For the same five-color experiment, we would have to have 10 equations in 10 unknowns to solve the matrix, but a modern computer can still handle it.
Linear-to-log transformation of the data has also evolved over the years; this function was originally performed by “log amplifiers” but, as the number of decades expanded, the faithfulness of the transform became worse (9). Well-designed four-decade log amps often had as much as 20% error in the lowest decade or a similar error in the highest decade and sometimes both. At present, if log data are required, the computational electronics simply “looks up” the log value of the linear data in a log look-up table, thus eliminating error if the resolution of the ADC is adequate.
Errors in Flow Cytometer Electronics
Errors in flow cytometer electronics are essentially additive; you have to square each error value, add up all the squared errors, and then take the square root of their sum to get the total error. There are errors in amplifiers, especially log amplifiers (see above); there are errors in sample-and-hold circuits (the so-called droop of held values), errors in integrator and ADC non-linearity, and the ever-present noise. The errors of all the individual circuits add to each other to produce the final “system” error.

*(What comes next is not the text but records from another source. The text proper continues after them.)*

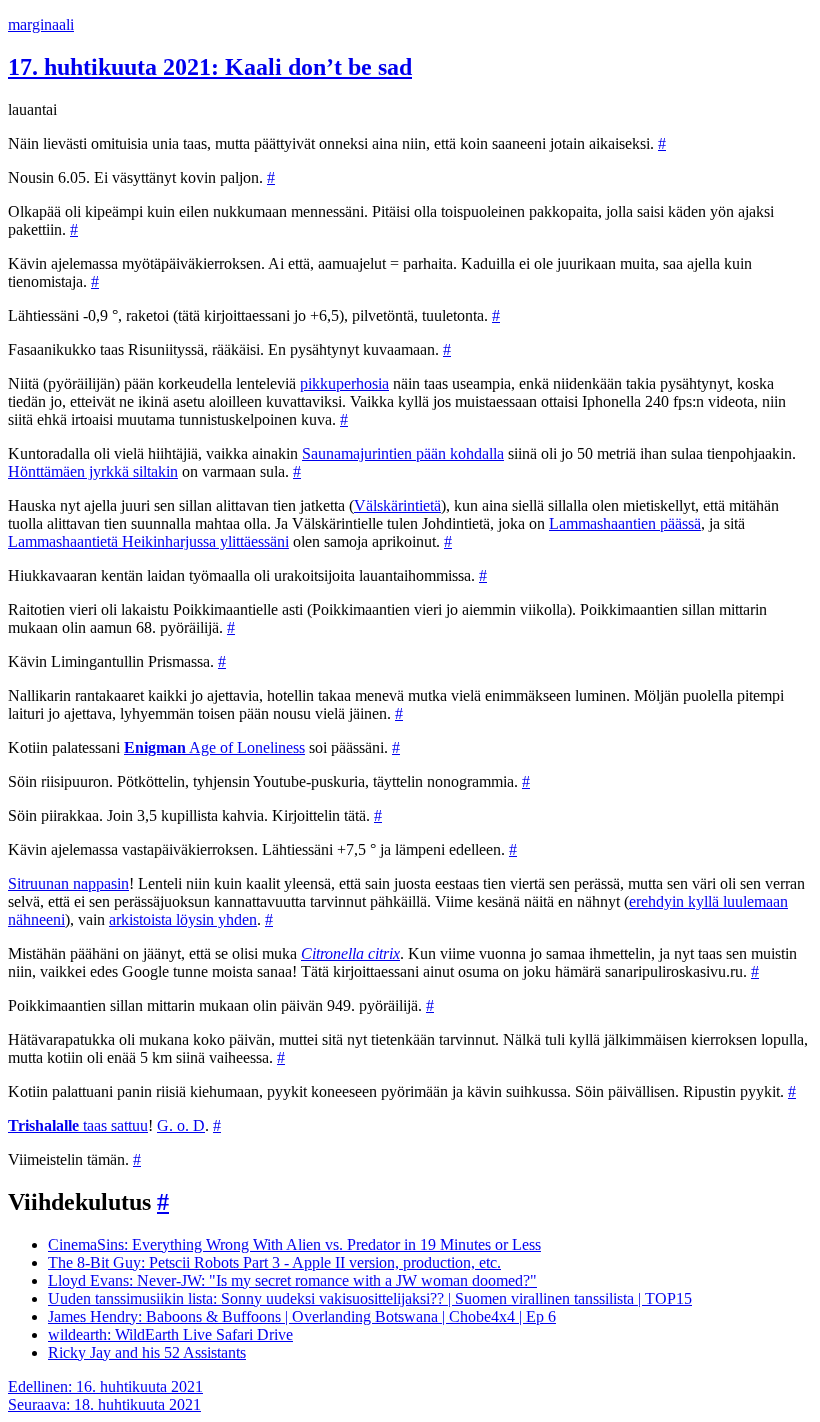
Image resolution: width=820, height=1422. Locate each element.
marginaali (41, 24)
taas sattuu (78, 1125)
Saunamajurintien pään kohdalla (403, 453)
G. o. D (181, 1125)
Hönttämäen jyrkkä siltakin (93, 471)
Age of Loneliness (214, 747)
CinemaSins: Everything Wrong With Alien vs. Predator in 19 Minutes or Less (294, 1244)
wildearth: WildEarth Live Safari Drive (170, 1334)
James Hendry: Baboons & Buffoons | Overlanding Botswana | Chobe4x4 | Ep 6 (302, 1316)
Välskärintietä (397, 505)
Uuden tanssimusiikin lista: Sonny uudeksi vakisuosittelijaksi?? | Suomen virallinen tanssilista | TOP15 (370, 1298)
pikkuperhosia (344, 383)
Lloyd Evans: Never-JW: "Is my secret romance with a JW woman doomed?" (292, 1280)
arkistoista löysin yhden (183, 919)
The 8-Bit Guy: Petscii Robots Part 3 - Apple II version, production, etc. (274, 1262)
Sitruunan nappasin (68, 883)
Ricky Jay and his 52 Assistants (147, 1352)
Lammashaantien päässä (625, 523)
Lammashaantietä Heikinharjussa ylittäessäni (148, 541)
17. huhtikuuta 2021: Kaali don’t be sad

It might seem arbitrarily “picky” to try to achieve errors of one part in 1,000, or even one part in 10,000, for individual circuits, but that is what is required if you want to do fluorescence quantitation, or if you want the mean of the G2/M population to be twice the mean of the G0/G1 cells in cellular DNA content measurements.

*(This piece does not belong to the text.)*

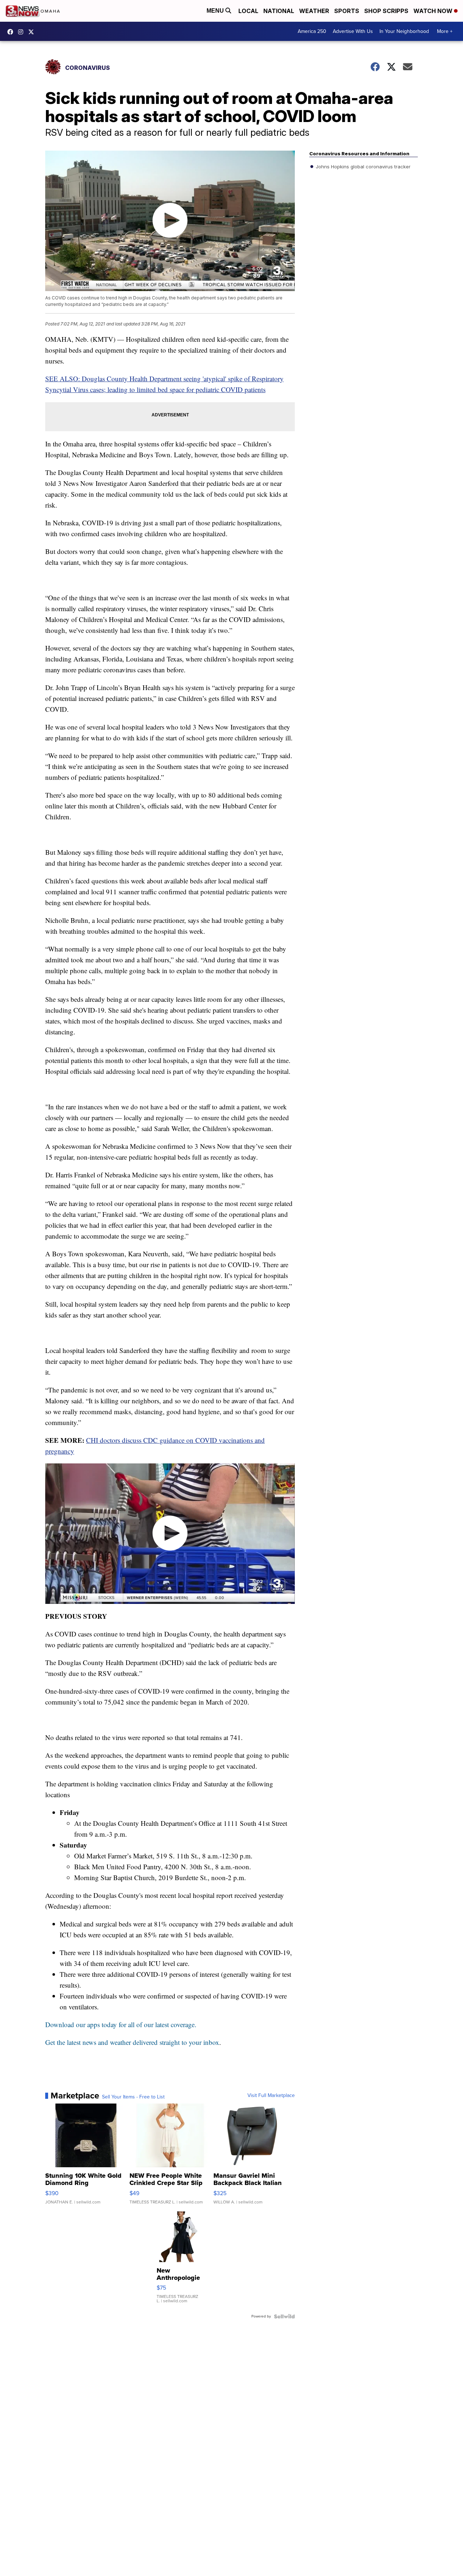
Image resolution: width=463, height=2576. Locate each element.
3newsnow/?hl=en (22, 32)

Most current flow cytometers use a combination of analog and digital circuitry to measure the photons given off by particles passing through the laser beam. Because these photons are accompanied by so many others not related to the sample, considerable “filtering” of optical noise is required if the measurements are to have a high signal-to-noise ratio. Additional filtering is necessary to eliminate the contribution electronic noise would otherwise make to the measurement. The use of delays allows surrounding the signal with an adjustable-width “acquisition window,” thereby avoiding the acquisition of much of the noise. After digitization, color compensation can be accomplished by linear algebraic matrix inversion and a look-up table can be used for linear-to-logarithmic conversion.
As the operation of these instruments becomes more user-friendly and increasingly automated, in the absence of rigorous controls and calibrators, it becomes easier to generate bad data and not know it.
To minimize this possibility, instrument designers must collaborate with their counterpart biologists, chemists, and medical specialists to develop “systems”-based flow assays where there is some kind of reality check built into the measurement. As challenging as that might seem, the future of the field of flow cytometry depends on it.